== The task ==
Scan the material for the word "green" and return every matching line.

== Data under study ==
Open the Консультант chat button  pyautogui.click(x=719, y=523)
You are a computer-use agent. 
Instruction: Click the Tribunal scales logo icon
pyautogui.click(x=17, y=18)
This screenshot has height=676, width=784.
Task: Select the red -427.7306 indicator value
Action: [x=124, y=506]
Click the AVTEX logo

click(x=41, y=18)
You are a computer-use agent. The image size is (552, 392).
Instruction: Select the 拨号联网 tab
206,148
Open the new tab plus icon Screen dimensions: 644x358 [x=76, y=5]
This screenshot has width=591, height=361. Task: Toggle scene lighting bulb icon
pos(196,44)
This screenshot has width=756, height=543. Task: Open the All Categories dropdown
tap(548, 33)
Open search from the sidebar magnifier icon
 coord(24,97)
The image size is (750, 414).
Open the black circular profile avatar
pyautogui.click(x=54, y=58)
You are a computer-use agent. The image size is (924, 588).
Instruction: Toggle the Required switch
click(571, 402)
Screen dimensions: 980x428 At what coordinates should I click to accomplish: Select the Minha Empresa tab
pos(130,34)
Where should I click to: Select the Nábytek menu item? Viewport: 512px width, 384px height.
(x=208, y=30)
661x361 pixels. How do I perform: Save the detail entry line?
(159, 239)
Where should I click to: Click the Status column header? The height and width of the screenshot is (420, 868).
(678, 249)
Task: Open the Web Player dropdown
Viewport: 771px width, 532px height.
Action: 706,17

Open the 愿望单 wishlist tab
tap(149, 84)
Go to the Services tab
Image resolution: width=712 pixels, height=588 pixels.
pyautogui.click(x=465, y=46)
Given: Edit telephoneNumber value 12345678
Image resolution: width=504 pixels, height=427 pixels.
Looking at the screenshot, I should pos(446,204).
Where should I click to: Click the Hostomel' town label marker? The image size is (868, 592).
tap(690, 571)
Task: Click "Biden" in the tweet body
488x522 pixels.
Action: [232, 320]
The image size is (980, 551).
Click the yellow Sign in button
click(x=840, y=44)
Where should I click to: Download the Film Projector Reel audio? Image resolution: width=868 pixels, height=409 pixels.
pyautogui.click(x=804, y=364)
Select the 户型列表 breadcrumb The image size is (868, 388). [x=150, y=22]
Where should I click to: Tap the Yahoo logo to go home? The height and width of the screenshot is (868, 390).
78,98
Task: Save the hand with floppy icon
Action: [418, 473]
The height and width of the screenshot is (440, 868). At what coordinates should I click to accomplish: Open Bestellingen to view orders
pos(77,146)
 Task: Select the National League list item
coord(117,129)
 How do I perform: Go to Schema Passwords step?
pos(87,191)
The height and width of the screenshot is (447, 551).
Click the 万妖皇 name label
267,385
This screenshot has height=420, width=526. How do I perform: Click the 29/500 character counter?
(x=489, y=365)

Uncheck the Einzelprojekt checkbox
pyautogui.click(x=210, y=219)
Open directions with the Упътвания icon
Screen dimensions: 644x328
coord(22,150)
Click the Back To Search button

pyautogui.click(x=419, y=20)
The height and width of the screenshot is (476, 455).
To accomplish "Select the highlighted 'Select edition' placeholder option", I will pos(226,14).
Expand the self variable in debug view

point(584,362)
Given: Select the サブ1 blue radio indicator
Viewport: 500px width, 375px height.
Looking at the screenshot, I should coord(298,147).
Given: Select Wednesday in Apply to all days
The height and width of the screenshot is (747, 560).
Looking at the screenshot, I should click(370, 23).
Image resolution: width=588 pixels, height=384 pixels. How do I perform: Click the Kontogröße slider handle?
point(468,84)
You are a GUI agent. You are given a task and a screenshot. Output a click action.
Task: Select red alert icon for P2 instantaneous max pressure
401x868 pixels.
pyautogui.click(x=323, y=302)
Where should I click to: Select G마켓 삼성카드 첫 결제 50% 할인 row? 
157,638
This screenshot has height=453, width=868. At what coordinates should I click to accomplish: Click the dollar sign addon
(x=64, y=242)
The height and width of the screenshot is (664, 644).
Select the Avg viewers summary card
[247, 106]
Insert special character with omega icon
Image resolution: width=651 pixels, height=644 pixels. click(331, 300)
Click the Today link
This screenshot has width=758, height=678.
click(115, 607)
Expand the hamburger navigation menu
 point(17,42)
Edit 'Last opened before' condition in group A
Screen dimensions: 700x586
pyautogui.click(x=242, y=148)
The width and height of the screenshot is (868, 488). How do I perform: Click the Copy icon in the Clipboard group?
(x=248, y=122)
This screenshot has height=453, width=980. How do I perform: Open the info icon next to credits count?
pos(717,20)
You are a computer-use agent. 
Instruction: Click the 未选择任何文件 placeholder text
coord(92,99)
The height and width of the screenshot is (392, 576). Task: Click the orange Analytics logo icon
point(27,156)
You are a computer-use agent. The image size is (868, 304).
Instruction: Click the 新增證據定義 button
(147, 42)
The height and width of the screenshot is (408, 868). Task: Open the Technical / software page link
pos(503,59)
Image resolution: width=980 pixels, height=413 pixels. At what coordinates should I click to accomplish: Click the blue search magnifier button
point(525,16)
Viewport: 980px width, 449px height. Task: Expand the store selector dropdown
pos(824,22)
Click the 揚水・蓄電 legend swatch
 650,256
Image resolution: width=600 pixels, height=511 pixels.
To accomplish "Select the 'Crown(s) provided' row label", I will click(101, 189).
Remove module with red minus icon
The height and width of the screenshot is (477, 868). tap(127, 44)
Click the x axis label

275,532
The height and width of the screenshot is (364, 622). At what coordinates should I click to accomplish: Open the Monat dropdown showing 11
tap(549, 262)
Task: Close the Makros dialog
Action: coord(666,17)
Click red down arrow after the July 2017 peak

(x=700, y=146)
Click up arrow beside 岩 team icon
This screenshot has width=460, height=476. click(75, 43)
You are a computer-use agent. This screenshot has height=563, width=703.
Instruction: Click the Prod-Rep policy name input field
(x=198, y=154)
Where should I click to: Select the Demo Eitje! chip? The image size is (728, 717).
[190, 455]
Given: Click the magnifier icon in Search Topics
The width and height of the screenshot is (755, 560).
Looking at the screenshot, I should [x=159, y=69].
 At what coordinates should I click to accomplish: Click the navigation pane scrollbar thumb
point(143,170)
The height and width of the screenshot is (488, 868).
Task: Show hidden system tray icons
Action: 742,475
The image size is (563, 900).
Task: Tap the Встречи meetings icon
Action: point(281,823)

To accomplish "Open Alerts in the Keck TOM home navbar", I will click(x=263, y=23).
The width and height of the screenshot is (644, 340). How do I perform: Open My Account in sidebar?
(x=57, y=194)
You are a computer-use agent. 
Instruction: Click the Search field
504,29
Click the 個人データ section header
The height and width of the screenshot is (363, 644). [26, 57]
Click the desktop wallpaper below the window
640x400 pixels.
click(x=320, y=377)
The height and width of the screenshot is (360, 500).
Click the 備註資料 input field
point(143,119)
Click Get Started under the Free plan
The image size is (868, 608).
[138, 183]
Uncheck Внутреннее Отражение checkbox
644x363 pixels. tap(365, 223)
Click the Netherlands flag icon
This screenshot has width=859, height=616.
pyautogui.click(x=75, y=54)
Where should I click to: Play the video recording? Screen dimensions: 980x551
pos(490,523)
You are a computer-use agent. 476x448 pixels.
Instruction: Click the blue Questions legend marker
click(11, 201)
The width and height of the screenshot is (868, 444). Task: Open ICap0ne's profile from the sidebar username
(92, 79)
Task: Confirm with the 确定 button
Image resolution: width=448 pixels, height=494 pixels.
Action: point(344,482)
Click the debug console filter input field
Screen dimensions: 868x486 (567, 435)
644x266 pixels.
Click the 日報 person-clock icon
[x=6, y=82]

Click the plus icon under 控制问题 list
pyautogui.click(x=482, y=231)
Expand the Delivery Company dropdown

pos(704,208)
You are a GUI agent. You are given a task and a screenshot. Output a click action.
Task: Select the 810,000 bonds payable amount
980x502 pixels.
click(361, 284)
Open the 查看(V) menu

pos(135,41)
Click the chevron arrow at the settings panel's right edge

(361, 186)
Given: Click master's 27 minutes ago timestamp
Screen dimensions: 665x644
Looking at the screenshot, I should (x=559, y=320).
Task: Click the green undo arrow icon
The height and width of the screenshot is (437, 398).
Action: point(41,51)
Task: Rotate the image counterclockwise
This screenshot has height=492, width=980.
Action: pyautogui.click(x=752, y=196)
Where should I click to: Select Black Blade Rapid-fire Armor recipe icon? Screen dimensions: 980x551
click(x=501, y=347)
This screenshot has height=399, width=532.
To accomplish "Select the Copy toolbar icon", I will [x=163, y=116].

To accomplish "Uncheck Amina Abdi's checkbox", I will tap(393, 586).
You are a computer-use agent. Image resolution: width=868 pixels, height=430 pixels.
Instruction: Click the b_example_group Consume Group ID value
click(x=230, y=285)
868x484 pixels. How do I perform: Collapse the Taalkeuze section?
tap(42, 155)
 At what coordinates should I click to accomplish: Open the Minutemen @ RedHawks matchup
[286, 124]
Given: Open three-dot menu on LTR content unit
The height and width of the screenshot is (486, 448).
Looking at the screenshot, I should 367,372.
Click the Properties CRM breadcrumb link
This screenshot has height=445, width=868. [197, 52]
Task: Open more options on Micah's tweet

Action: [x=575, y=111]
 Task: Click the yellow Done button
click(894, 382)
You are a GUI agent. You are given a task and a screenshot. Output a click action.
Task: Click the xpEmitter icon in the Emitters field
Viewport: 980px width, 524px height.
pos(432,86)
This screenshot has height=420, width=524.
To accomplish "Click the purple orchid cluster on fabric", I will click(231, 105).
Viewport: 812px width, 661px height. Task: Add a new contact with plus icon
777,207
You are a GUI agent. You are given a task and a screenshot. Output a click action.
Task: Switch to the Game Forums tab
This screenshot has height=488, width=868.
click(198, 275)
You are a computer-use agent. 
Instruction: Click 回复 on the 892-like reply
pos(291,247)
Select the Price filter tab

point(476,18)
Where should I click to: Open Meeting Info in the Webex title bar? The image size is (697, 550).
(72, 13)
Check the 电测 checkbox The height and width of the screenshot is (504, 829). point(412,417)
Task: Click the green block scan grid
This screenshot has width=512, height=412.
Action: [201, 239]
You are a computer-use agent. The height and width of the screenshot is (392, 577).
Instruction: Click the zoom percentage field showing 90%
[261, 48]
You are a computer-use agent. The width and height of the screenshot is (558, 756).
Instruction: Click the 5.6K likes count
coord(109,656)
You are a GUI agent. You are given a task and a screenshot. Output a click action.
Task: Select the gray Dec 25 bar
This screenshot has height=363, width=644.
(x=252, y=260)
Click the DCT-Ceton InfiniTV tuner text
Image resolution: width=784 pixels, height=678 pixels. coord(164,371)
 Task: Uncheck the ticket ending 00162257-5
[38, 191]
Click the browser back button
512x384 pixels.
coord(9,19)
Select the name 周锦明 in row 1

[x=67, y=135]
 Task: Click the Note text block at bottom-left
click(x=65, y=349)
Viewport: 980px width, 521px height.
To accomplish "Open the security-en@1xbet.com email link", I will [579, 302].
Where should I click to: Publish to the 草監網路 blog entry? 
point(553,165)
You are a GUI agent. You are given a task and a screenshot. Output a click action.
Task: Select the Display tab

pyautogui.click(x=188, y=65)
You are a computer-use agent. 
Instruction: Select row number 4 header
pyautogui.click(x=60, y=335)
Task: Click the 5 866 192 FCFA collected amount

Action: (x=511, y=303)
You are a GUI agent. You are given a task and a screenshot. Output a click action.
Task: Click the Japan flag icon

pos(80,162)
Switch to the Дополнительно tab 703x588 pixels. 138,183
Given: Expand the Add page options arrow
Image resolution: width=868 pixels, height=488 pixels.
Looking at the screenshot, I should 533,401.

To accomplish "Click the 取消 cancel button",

== Worked solution ==
Task: Click the green undo arrow icon
Task: Click the green block scan grid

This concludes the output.